3.1.2. Field VNIR-SWIR Reflectance and Laboratory Emission Spectroscopy

An Analytical Spectral Devices (ASD) FieldSpec Pro FR spectroradiometer was used to acquire field spectra of outcrops representative of the alteration zones. The ASD covers the 0.35–2.5 µm wave range with a sampling resolution of 1.4 nm at 0.35–1.0 µm and 2 nm at 1.0–2.5 µm with full width half maximum (FWHM) spectral resolutions: 6 nm on average at VNIR and 11 nm at SWIR wavelengths.
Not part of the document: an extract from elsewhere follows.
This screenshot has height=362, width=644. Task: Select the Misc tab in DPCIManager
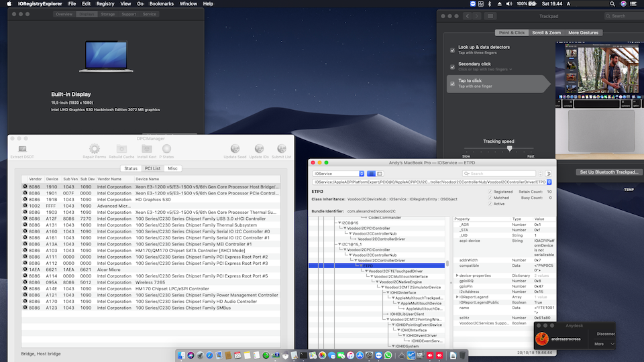coord(173,168)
Reflectance values were calculated using a Spectralon white reference panel. The effect of compositional heterogeneity on sample spectra was assessed by taking spectra evenly spaced, using a grid sampling approach, across sample surfaces. Emission spectra of a representative set of field samples were acquired in the laboratory using a TELOPSTM Fourier Transform InfraRed spectrometer (FTIR). The samples were heated to 70 °C and the effect of background longwave radiation was measured using a gold plate.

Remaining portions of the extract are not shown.